A pochi km da Avellino, in Irpinia, un paese di circa 8000 abitanti, racchiude in sé tante bellezze naturalistiche e storiche da farne una meta molto particolare per la sua posizione geografica ricca di sorgenti, percorsi d’acqua e boschi.  Montella è conosciuta anche per le sue squisite castagne Igp, che si differenziano dalle altre per il sapore fruttato e per il pregiato tartufo nero.
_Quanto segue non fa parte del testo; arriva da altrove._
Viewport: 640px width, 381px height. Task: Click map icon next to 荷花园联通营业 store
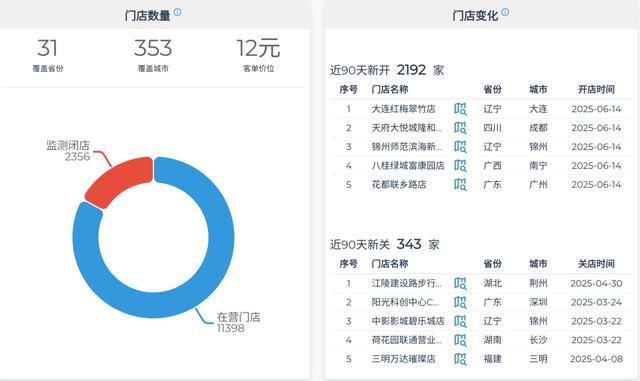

Ogni stagione è adatta per poterla vedere al meglio, è possibile ammirarla tutto l’anno senza lacuna distinzione. Se state programmando una visita o siete di passaggio soffermatevi anche solo una passeggiata. Montella, è caratterizzata da vari percorsi d’acqua che a loro volta hanno formato cascatelle nel borgo del paese. Sono tre e sono quella della Lavandaia, quella della Maronella e quella del Fascio. La prima si trova ai piedi del santuario del Santissimo Salvatore, sito da non perdere anche per il suo straordinario belvedere direttamente sui boschi dell’ Irpinia dalla splendida e ampia panoramica sull’intero territorio.
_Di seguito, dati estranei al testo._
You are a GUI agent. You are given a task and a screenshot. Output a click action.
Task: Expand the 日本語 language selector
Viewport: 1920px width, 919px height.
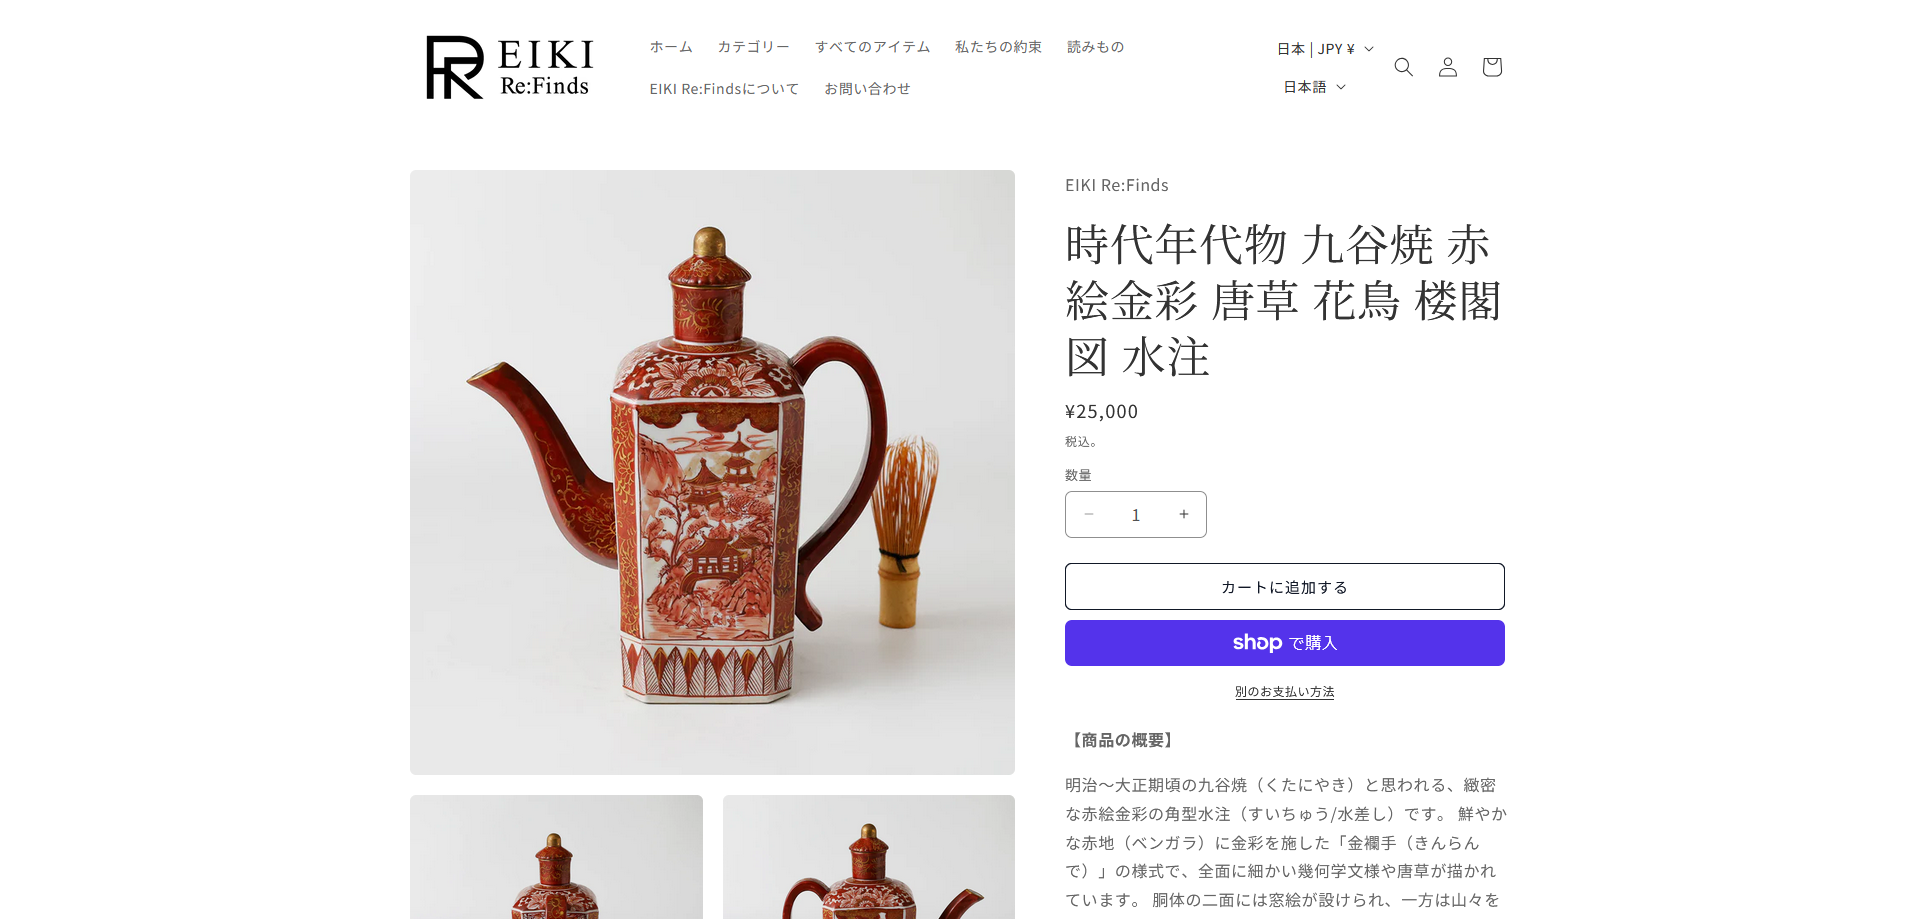point(1314,87)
Il monumento principe è sicuramente il Convento di San Francesco a Folloni, prende il nome dall’adiacente bosco e la leggenda narra che fu eretto nel 1222 dallo stesso frate. Al Santo è dedicata una festa molto sentita dalla popolazione ad ottobre. Il convento è frutto di un rinnovato intervento edilizio della metà del Settecento, reso necessario in seguito al terremoto dell’anno 1732. Della vecchia chiesa rimane l’abside, oggi Cappella del Crocifisso, che di fatti si trova ad un livello inferiore. Annesso alla chiesa è il campanile che conserva, assieme al porticato adiacente, l’impianto della seconda metà del XV secolo. Nella piazza centrale del paese merita la visita il borgo con le strette stradine che ruotano intorno alla chiesa di Santa Maria del Piano con il portale che conserva le imposte del ‘500.

Un’attrazione dal grande valore storico ed artistico è il Castello del Monte che prende il nome dalla posizione proprio perché situato su un monte, edificato dai longobardi, splendidamente ristrutturato è possibile visitarlo in orari prestabiliti. Oltre ai siti opera dell’uomo, Montella offre tanta, ma tanta natura. Boschi, castagneti, faggi e tante altre specie di alberi che ti permetteranno di soffermarti.

LA CASTAGNA DI MONTELLA, UN ITINERARIO TRA I SAPORI DA SCOPRIRE TRA LE BELLEZZE DELL’ALTA IRPINIA,

La cittadina irpina, immersa in una vasta area boschiva di castagni, è famosa in Italia e all’estero proprio per la produzione e la trasformazione delle castagne. L’albero fu importato in tempi remoti, presumibilmente nel VI-V secolo a.C. dall’Asia Minore, la difesa della coltura e la sua diffusione fu tutelata da una legge longobarda già nel 571 e risalgono al 1700 testimonianze sull’attività castagnicola Irpina, che nei secoli è divenuta vera fonte e forza economica di Montella.

La castanicoltura ha sviluppato intorno a se una rete specializzata per la produzione e la trasformazione del frutto, salvaguardando la tradizione ma innovandosi tecnologicamente per un prodotto di qualità, quale è la castagna di Montella.

Passeggiare, nel verde dei prati, imbattersi in animali selvatici lontre, volpi, fermarsi per rifocillarsi alle pure sorgenti sgorganti dalle rocce dei monti Picentini. Un paesaggio mozzafiato dal balcone dell’Irpinia, la neve del Laceno ed i sapori di Montella, l’alta Irpinia è una terra ferma nel tempo, che ha saputa rinascere investendo in ciò che più l’aggrada, il buon vivere dei popoli dell’entroterra.